=== Objectif ===
Rédigez la suite du texte sur l'écotourisme lié aux requins, en reprenant juste après sa dernière phrase.

___ Texte source

CAP2A
Cercle amical des plongeurs autonomes de l'Agenais
Plongée requins : Écotourisme et requins
(SOURCE : SCUBA-PEOPLE.COM)
Par Steven SURINA
Animal en voix d’extinction, le requin n’en reste pas moins une source de revenus très importante. Il est commercialisé soit pour la consommation via la pêche, soit en attraction pour les touristes dans différentes régions du globe. Il est mort dans un cas, vivant dans l’autre…
Des études récentes ont démontré que la valeur marchande d’un requin vivant rapporte tout au long de sa vie plus d’argent qu’un requin pêché et vendu.
Du pêcheur à l’exportateur, un set d’ailerons de requin de la famille des Carcharhinidae est en effet vendu environ 50 USD, alors que, sur une zone touristique, un requin vivant rapporte grosso modo 75 USD par jour à l’économie locale.
La préservation des requins tient surtout de la logique économique qu’ils représentent. Des études socio-économiques ont démontré que 71% des plongeurs étaient prêts à payer plus cher leur séjour ou leur croisière pour voir des requins plutôt que n’importe quelles autres espèces.
La valeur mondiale annuelle de la pêche aux requins commercialisée directement des pêcheurs aux exportateurs rapporte environ 480 millions USD. Cette manne est en baisse du fait de la diminution considérable des populations de requins dans le monde. En revanche, une étude de l’Université de Colombie Britannique en 2013 a démontré que les dépenses mondiales pour l’écotourisme lié aux requins sont d’environ 314 millions USD par an. Les estimations annoncent une augmentation de 50% dans les vingt ans à venir.
Certains pays dont l’économie est fortement dépendante de l’écotourisme ont compris l’intérêt que pouvait représenter la conservation des requins et se sont orientés vers la création de sanctuaires et d’aires marines protégées dédiées aux requins.
Aujourd’hui, il existe vingt sanctuaires à requins répartis dans dix-neuf pays, dont la superficie totale couvre plus de 18 millions de km². Dans ces zones, la pêche au requin est strictement interdite et contrôlée, sous peine de lourdes sanctions. Les requins y évoluent donc en paix, loin de la traque acharnée des pêcheurs. C’est un premier pas pour leur conservation, même s’il est difficile de contrôler vraiment ces vastes étendues et d’empêcher le braconnage. Quelques nations insulaires manquent de ressources humaines et financières pour faire appliquer correctement ces mesures.

______
___ Liste des données

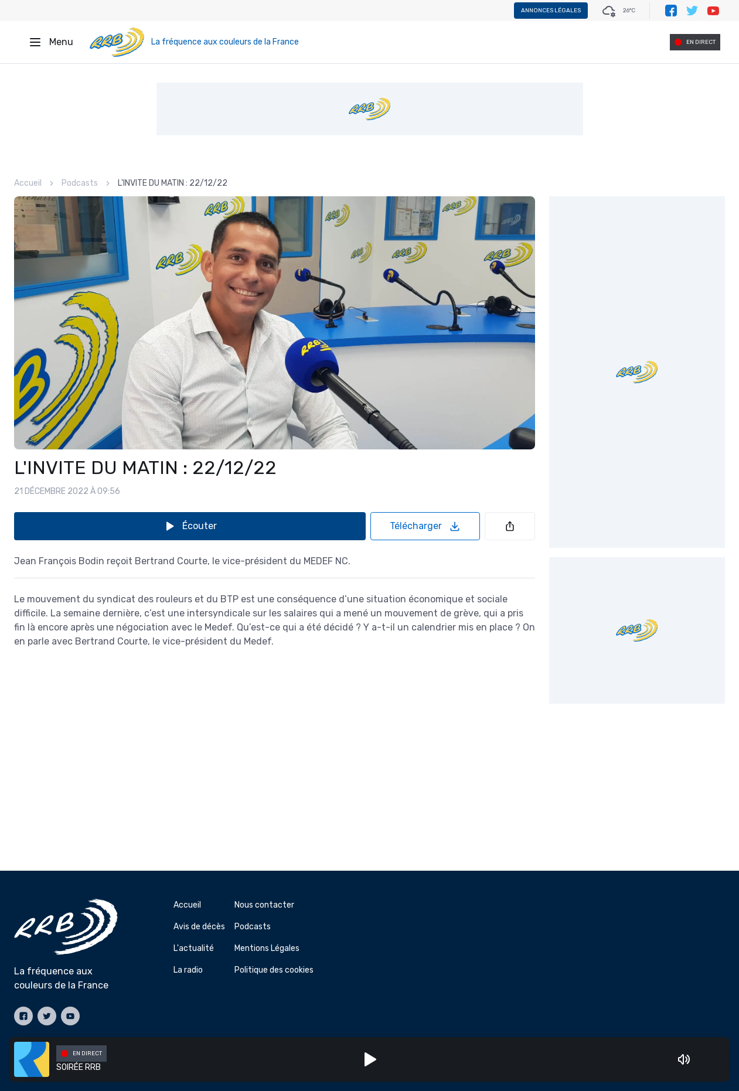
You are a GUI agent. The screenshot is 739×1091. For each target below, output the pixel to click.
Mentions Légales (266, 948)
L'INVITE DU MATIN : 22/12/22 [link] (172, 183)
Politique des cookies (274, 970)
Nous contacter (264, 905)
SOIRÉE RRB (78, 1067)
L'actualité (193, 948)
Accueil (28, 183)
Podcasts (80, 183)
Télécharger (425, 526)
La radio (188, 970)
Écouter (190, 526)
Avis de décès (199, 927)
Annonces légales (551, 10)
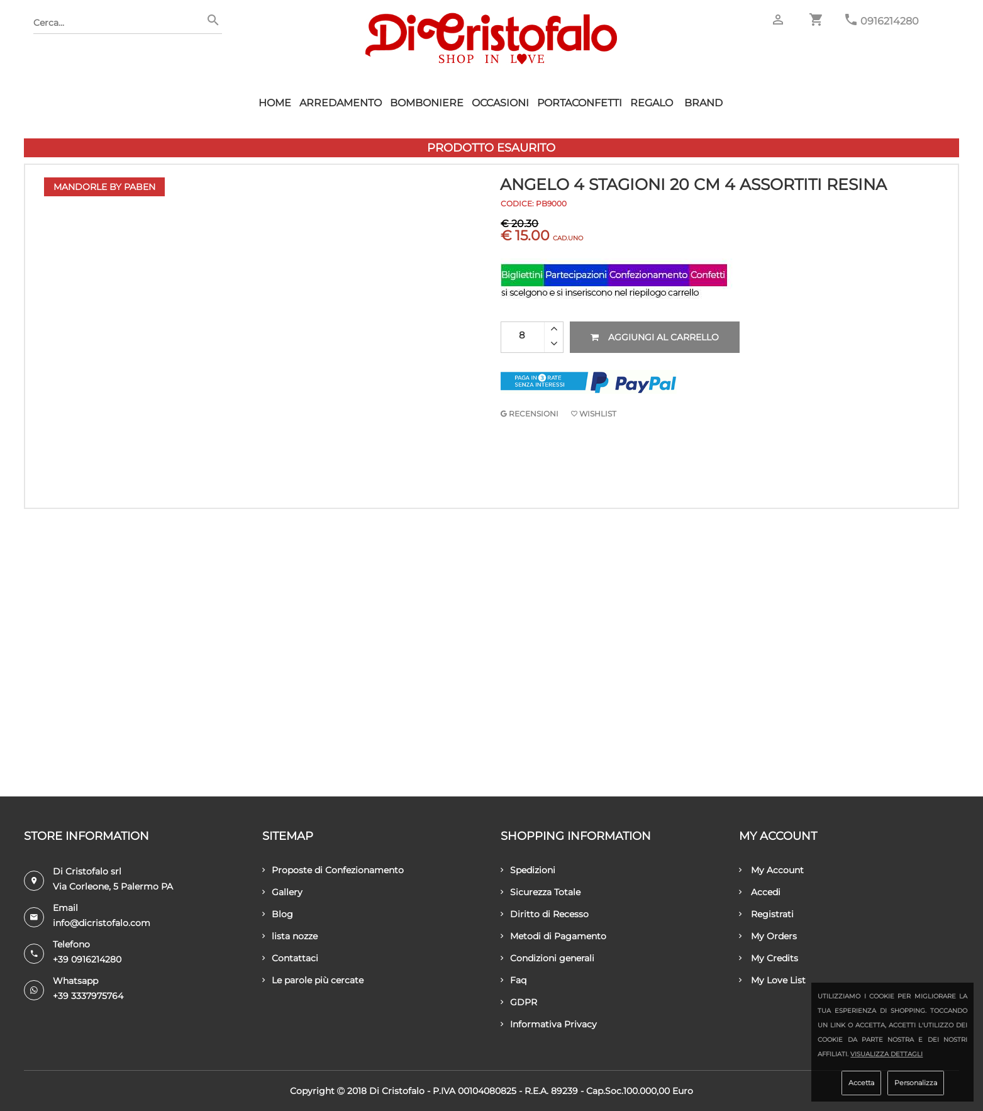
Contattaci (290, 958)
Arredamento (340, 103)
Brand (703, 103)
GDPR (519, 1002)
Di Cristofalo (397, 1091)
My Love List (772, 980)
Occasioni (500, 103)
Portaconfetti (579, 103)
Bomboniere (427, 103)
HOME (274, 103)
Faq (513, 980)
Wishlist (593, 413)
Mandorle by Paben (104, 187)
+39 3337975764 (88, 996)
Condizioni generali (547, 958)
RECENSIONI (529, 413)
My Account (771, 870)
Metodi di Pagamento (553, 936)
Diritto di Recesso (545, 914)
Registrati (766, 914)
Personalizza (915, 1082)
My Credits (768, 958)
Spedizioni (528, 870)
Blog (277, 914)
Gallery (282, 892)
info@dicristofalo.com (101, 923)
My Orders (768, 936)
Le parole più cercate (313, 980)
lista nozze (290, 936)
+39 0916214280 (87, 959)
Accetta (861, 1082)
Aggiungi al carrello (655, 337)
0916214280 (889, 21)
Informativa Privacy (549, 1024)
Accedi (759, 892)
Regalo (651, 103)
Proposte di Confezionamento (333, 870)
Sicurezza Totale (540, 892)
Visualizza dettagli (886, 1054)
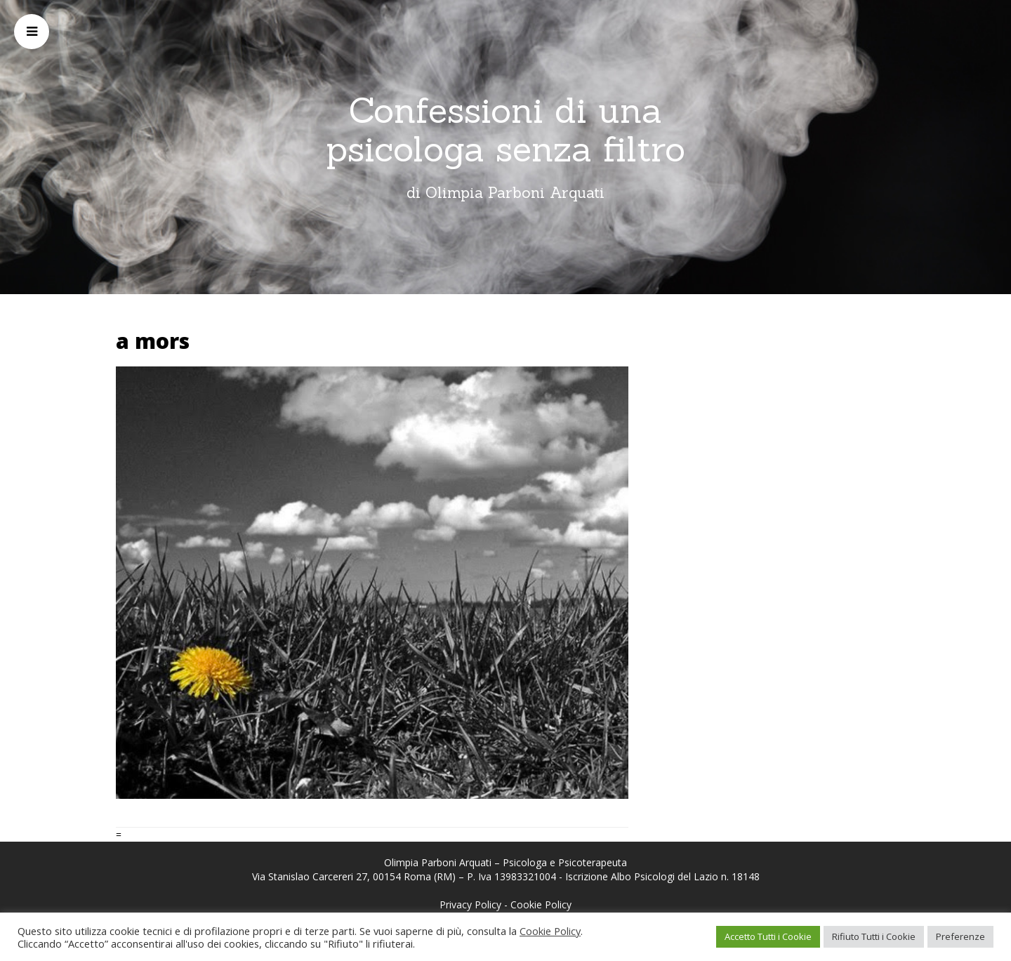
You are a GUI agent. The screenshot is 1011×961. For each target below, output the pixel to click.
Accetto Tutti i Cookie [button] (768, 936)
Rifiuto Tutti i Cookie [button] (874, 936)
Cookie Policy (540, 904)
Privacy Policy (470, 904)
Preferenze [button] (960, 936)
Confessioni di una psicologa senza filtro (505, 129)
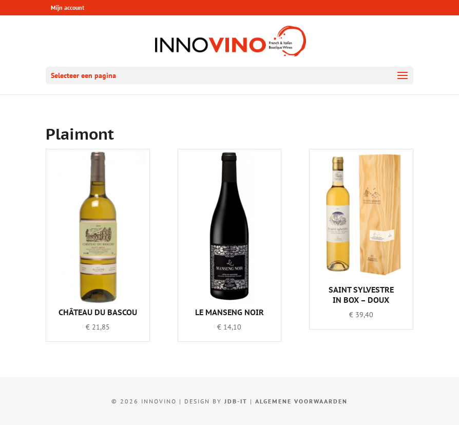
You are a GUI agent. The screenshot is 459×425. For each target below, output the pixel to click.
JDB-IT (235, 401)
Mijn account (67, 7)
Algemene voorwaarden (301, 401)
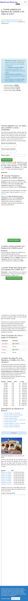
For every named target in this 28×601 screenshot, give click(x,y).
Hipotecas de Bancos (11, 20)
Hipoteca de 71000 (6, 482)
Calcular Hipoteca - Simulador (12, 413)
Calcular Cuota (6, 159)
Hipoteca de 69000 (6, 480)
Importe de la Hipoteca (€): (8, 143)
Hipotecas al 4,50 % (12, 21)
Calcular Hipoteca (14, 240)
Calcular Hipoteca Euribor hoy (12, 425)
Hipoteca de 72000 (6, 484)
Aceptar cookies (15, 598)
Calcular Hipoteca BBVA (10, 418)
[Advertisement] (14, 41)
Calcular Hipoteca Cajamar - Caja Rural (14, 420)
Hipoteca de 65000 (6, 475)
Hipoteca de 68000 (6, 479)
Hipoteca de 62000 (6, 472)
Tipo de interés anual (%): (8, 149)
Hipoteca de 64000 (6, 474)
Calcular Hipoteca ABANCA (11, 416)
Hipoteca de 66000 (6, 477)
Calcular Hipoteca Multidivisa (11, 426)
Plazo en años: (5, 155)
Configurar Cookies (5, 598)
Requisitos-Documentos (14, 278)
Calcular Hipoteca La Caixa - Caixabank (14, 423)
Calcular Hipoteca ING (10, 421)
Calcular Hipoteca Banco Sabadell (13, 415)
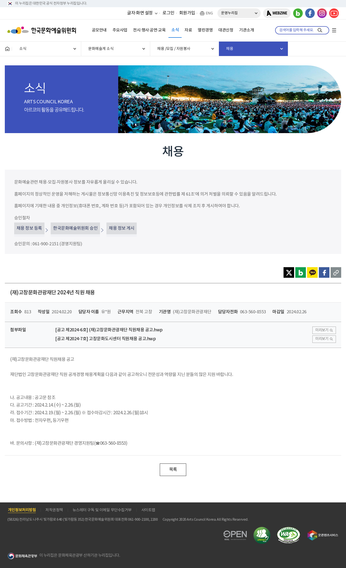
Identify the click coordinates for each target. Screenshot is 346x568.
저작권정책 (54, 510)
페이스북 (310, 13)
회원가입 (187, 13)
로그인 (168, 13)
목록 (173, 469)
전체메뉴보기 (334, 30)
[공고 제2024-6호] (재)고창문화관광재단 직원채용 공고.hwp (109, 330)
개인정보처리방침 (22, 510)
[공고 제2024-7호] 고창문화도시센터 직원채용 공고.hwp (105, 338)
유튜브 (334, 13)
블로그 (298, 13)
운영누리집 (229, 13)
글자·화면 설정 (140, 13)
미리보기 (321, 330)
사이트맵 (148, 510)
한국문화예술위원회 (42, 30)
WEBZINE (279, 13)
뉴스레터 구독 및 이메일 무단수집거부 (102, 510)
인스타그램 (322, 13)
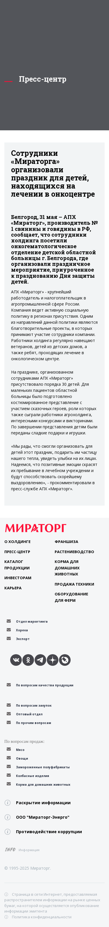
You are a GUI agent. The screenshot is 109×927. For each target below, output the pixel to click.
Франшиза (66, 541)
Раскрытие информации (43, 802)
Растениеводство (74, 551)
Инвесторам (17, 577)
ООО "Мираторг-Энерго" (42, 817)
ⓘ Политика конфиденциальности (38, 916)
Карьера (13, 587)
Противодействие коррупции (49, 831)
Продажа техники (74, 584)
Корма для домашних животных (67, 568)
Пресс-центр (17, 551)
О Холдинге (17, 541)
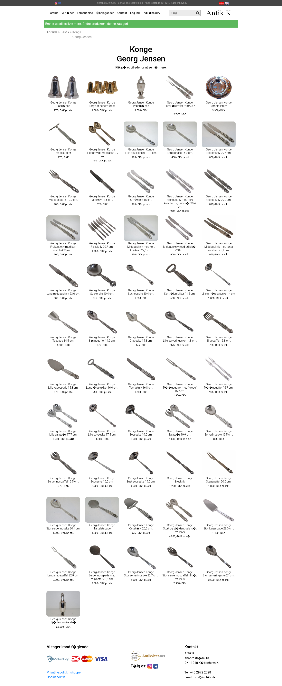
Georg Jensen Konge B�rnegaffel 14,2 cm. (102, 339)
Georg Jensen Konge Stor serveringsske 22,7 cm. (141, 574)
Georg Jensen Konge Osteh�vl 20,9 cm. (141, 527)
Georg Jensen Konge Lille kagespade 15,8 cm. (63, 386)
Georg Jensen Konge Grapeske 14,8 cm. (141, 339)
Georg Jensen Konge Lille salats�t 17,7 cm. (63, 433)
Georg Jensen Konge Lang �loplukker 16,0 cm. (102, 386)
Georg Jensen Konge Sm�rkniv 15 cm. (141, 198)
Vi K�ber (67, 13)
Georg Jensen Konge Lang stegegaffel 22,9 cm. (63, 574)
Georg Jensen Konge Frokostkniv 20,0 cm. (218, 198)
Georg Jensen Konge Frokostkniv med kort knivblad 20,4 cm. (63, 247)
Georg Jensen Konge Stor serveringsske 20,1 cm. (63, 527)
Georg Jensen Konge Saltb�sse (63, 104)
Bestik (65, 32)
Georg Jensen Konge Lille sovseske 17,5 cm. (102, 433)
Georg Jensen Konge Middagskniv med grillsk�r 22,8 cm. (180, 247)
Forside (53, 13)
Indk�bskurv (151, 13)
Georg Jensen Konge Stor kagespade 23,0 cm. (218, 527)
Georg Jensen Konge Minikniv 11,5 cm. (102, 198)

______

=== Résultat attendu ===
Dans certains cas, par exemple aux Îles Fidji, aux Maldives ou à Donsol aux Philippines, les activités de pêche au requin ont été converties en activités écotouristiques et ont créé des emplois durables, tels que moniteurs de plongée, marins, capitaines de bateau, chauffeurs de taxi, hôtellerie… etc. Même aux Bahamas, haut lieu de la pêche sportive, chaque requin ferré sur une ligne doit obligatoirement être rejeté à l’eau, même mort, afin d’en éviter le commerce. Dans cet archipel, l’écotourisme requin contribue à 60% annuels du PIB du pays !
Le tourisme requin participe donc fortement à la création de sanctuaires et à des programmes de protection et de conservation des requins.
De plus, l’écotourisme peut avoir un rôle éducatif et permettre une synergie entre les activités touristiques et les recherches scientifiques. En effet, un tel mariage entre recherche et écotourisme peut être bénéfique à la gestion des populations de requins.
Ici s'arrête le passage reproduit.